Wednesday, February 9, 2011

A Hug and a Kiss for Big Fuzzy Citigroup

Picture average citizen – Jane Doe, a real estate broker – who is accused of misleading and defrauding her clients by telling them properties that have major defects (which Jane clearly knew but did not disclose) were worth sixty percent more than they really are (given those defects), resulting in Jane making hundreds of thousands of dollars in commissions. And picture the prosecutor who is pursuing her case to allow her to settle without her admitting any liability, allow her to continue her business and pay a $10 fine. Folks would be outraged… up in arms, so to speak. But when this happens at the federal level, with billions at stake, the “punishments” might make the above fine look high by comparison.

At issue is the fine and potential criminal liability levied against Citigroup and two senior managers in connection with their allegedly minimizing to shareholders the company’s exposure in derivatives of bundled subprime mortgages, when they purportedly really knew the risks were accelerating and failure rates climbing.

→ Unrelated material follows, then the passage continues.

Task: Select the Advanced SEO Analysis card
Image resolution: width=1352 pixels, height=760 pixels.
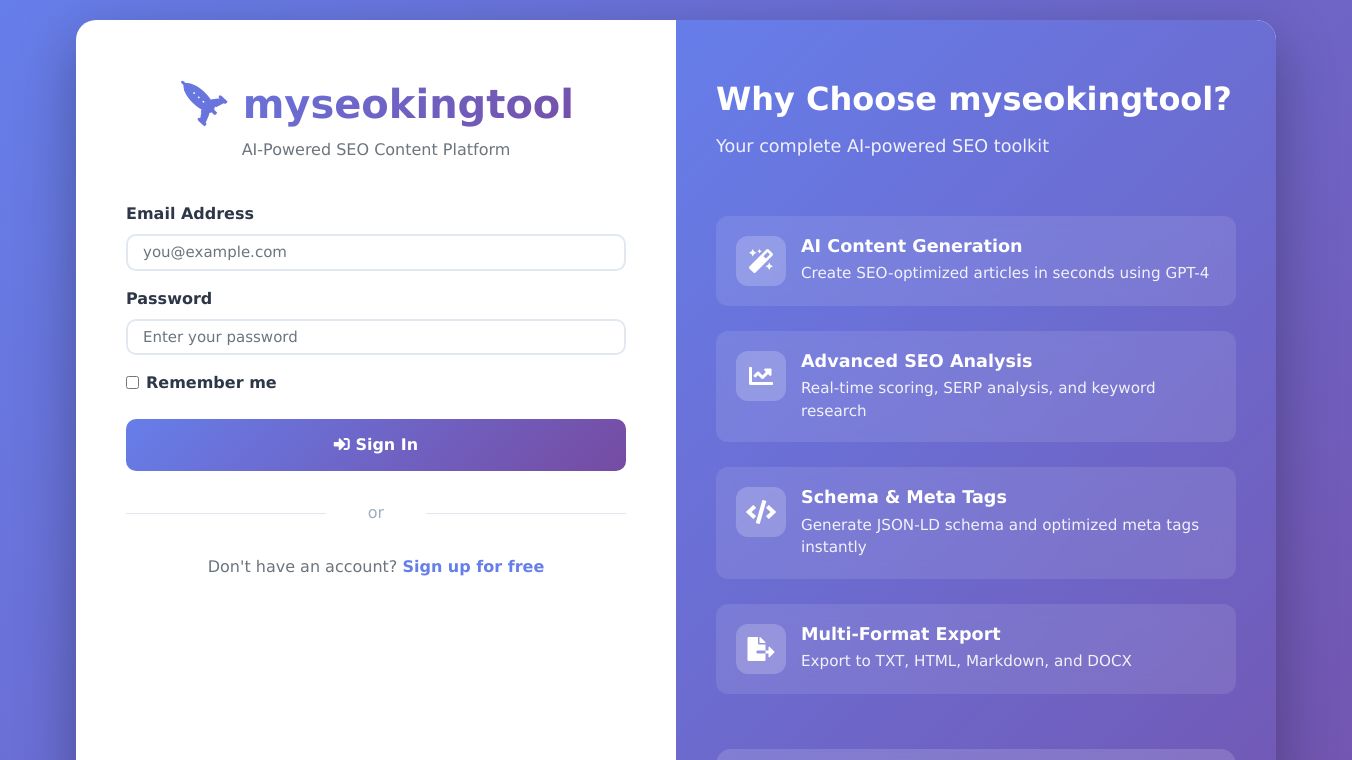Action: click(x=976, y=387)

Specifically, the Inspector General of the Securities and Exchange Commission, announced an investigation on January 11th, of the Commission’s chief enforcement officer, Robert Khuzami, as to whether he wrongly overruled staff decisions to prosecute two Citibank officials for fraud. The numbers are staggering, both as to the magnitude of the purported wrong and the minuscule size of the imposed fines.

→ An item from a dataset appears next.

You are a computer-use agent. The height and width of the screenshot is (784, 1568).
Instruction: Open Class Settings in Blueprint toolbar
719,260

The January 21st theDeal.com explains: “At issue is Citigroup's $75 million settlement with the SEC in July to set aside allegations that it misled investors about the company's exposure to $50 billion in subprime mortgage assets. The company's settlement was paired with the civil settlements of former chief financial officer Gary Crittenden for $100,000 and investor relations executive Arthur Tildesley Jr. for $80,000… Given the hit Citi’s balance sheet took from subprime assets, the fines seem ridiculously low to a wide range of critics. Among them was federal Judge Ellen Segal Huvelle, who presided over the SEC's case against Citi. In an August hearing, she questioned how the massive size of the understated exposure to loans didn't warrant stronger penalties or more prosecutions. Although she disagreed with it, she eventually approved the settlement.”

The investigation will focus, among many elements, on allegations of secret meetings between Khuzami and a college buddy of his who was the attorney for one of the targeted executives (alleged by a whistle-blower who communicated his feelings through Iowa Republican Senator, Charles Grassley). Put bluntly, this whole investigation looks at a government practice that is all-too-common, that smacks of “special interest” favoritism and untoward government influence, and is even worse when you consider that Citigroup was one of the biggest financial players bailed out under the government’s Troubled Assets Relief Program.

Reactions to the settlement and refusal to prosecute were candid in their challenge: “‘It isn't appropriate for senior SEC officials to secretly meet with lawyers for the other side and then make major decisions without the knowledge of the career government attorneys doing the day-to-day work,’ Grassley complained in comments accompanying the forwarded letter… Boston University law professor Cornelius K. Hurley isn't surprised by the allegations of favoritism. ‘At the time, it seemed like a light sentence,’ he says, calling the alleged understatement of risk ‘an astronomical number… Based on the facts alleged in the complaint, it was nothing,’ he says. ‘It struck me that the elements the SEC alleged deserved much sterner action.’… Neil M. Barofsky, special inspector general to the Troubled Asset Relief Program, recently called the Bush administration's rescue of Citigroup ‘strikingly ad hoc’ and suggested the government needed to develop a more objective process for making those kinds of decisions and ensure institutions are held accountable for their failures.” theDeal.com

I’ll leave you with the official statement from Citigroup and see whether this helps you feel better about how the government treats its biggest and most lucrative residents: “[W]e owe a debt of gratitude to the U.S. Government and the American taxpayer for providing Citi with TARP funds. This program restored confidence in the financial system and built a bridge to sound footing for many institutions. As the U.S. Treasury has announced, the American taxpayers' investment in Citigroup alone netted a profit of approximately $12 billion.” Don’t even ask how much Citi CEO Vikram Pandit earned last year.

I’m Peter Dekom, and when special interests get sufficiently excessive special treatment, occasionally, the people change governments; ask Hosni Mubarak about that one.